[Input data]
╭──

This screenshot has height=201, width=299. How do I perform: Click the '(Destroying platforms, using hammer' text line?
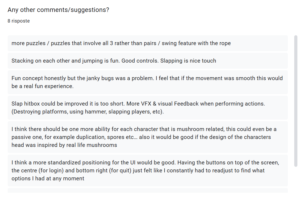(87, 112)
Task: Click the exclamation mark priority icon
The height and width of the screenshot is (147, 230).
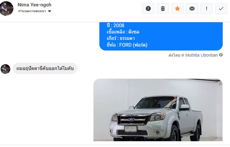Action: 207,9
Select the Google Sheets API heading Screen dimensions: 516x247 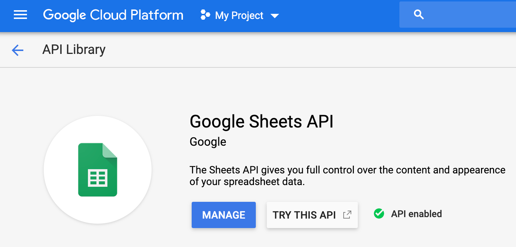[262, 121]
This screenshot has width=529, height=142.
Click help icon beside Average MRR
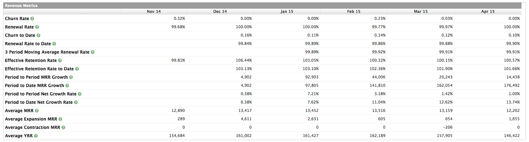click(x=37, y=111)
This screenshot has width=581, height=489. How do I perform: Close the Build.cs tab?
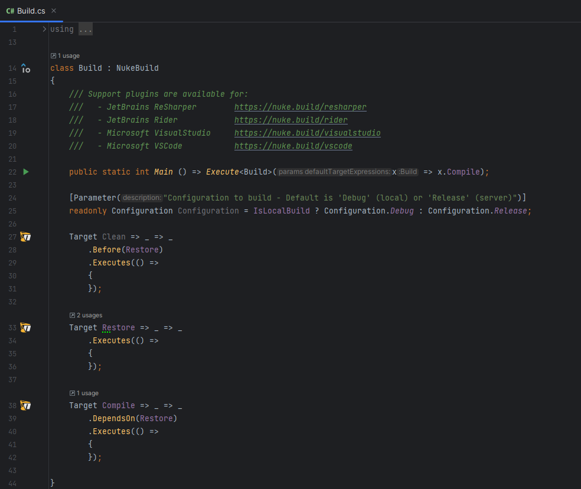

╰──
╭──

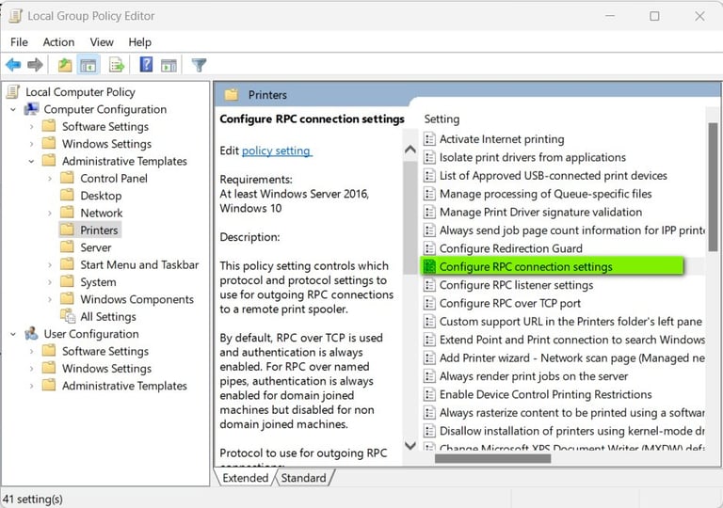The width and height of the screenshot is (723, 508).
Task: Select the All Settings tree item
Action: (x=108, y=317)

╰──

[Required action]
A clean copy is needed of the lines in the listing above from the one with "This screenshot has width=529, height=142." through the one with "This screenshot has width=581, height=489.", exact in every word and free of pictures.

[Answer to the problem]
This screenshot has width=529, height=142.
Click help icon beside Average MRR
click(x=37, y=111)
This screenshot has width=581, height=489. How do I perform: Close the Build.cs tab?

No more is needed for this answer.